How to help out son deal with his self imposed perfectionism

Hi there and I hope you are all well in this New year. 

I am wondering if anyone can help me. Our son has been diagnosed with ASD and ADHD and has an EHCP with our local authority. The school aren't brilliant but his class teacher tries (it's more a management issue than his actual teacher. Everything has been a battle for 5/6 years).

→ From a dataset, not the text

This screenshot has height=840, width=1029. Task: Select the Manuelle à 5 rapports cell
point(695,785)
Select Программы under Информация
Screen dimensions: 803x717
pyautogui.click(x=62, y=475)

Anywho. One of the biggest issues that we have found for our young man to deal with is when he gets a question wrong at school. He is very highly intelligent and when it comes to Maths, Science, Geography etc he flies. He has never had any bother with mastering these things and they have always come very easily to him. However, when he does get something wrong in school it causes him to spiral. He annoys deal with not getting 100%. He gets caught in a stim and begins to melt down. He gets to the point where he smacks himself really quite hard and is highly distressed at the situation. (I would like to make it clear we have never told him he has to get everything right and it's perfectly normal to get things wrong. It's how we learn new things). 

We keep pestering the school to try and find us some help with this because it is distressing for him and us and can cause disruption. The kids he has grown up with know him and accept it but he will be starting secondary school in Sept and we have no idea as to how we can help. Had anyone else experience with this kind of issue and if so, how do you help relieve some of the distress. 

This has not been an easy thing to discuss but we just want what is best for him and are willing to try anything. Everything we have tried so far has not made any difference for him.

Thanks in advance 

A very worried Mammabear 

Parents
  • Although I can't offer any specific advice, I think it's worth saying that in my experience not all perfectionism is driven by the need for praise. Perfectionism has been a factor in my mental health all my life (I'm in my sixties), for me there is an element of it feeling mentally uncomfortable when things aren't perfect. I've previously described it as an itch in the brain when things aren't just so. When I look back at my studies with the Open University, the first thing that comes to mind was the exam I struggles the most with, not the successful majority. It's something I continue to struggle with, I try to adopt an "that will do" approach to completing tasks but as soon as I reduce my internal vigilance my brain gets distressed by the things "I let go".

Reply
  • Although I can't offer any specific advice, I think it's worth saying that in my experience not all perfectionism is driven by the need for praise. Perfectionism has been a factor in my mental health all my life (I'm in my sixties), for me there is an element of it feeling mentally uncomfortable when things aren't perfect. I've previously described it as an itch in the brain when things aren't just so. When I look back at my studies with the Open University, the first thing that comes to mind was the exam I struggles the most with, not the successful majority. It's something I continue to struggle with, I try to adopt an "that will do" approach to completing tasks but as soon as I reduce my internal vigilance my brain gets distressed by the things "I let go".

Children
  • Perfectionism isn’t linked to praise in my experience either. I too studied with the Open University and I remember the marks I lost in each exam even though it was decades ago.

    I try to adopt an "that will do" approach to completing tasks but as soon as I reduce my internal vigilance my brain gets distressed by the things "I let go"

    I do the same and use a “good enough” approach. I think years of experience have helped me develop techniques that allow me to cope better, but it never goes away. 

  • I've previously described it as an itch in the brain when things aren't just so.

    Yes, this is so true! I get an uncomfortable feeling, over a room being tidy and my things being 'just so' before I can do anything. It's got easier as I age but sometimes I have to force myself not to get up to straighten a book on the shelf, pick something off the floor or find possession I've just thought of. The number of times I get up in the night to answer a 'burning' question, like if I can prune my bay tree in winter! Thank God for the internet and my laptop, so I can do this in relative comfort. It is so annoying.

  • I agree. I was trying to think what motivated me in primary school. It is the simplest one.

    I have not consciously been motivated by praise for decades. I always thought it was an interval need to be professional and do things properly.

    But now I am not sure if there weren't elements of wanting to fit in, to mask, to not draw attention to myself, to avoid conflict, to keep my job/position (i.e. a security issue as I don't want the routine disturbed).

    It is hard to drill down to find what the root cause of the uneasy really is. Feelings or distress are signs of something.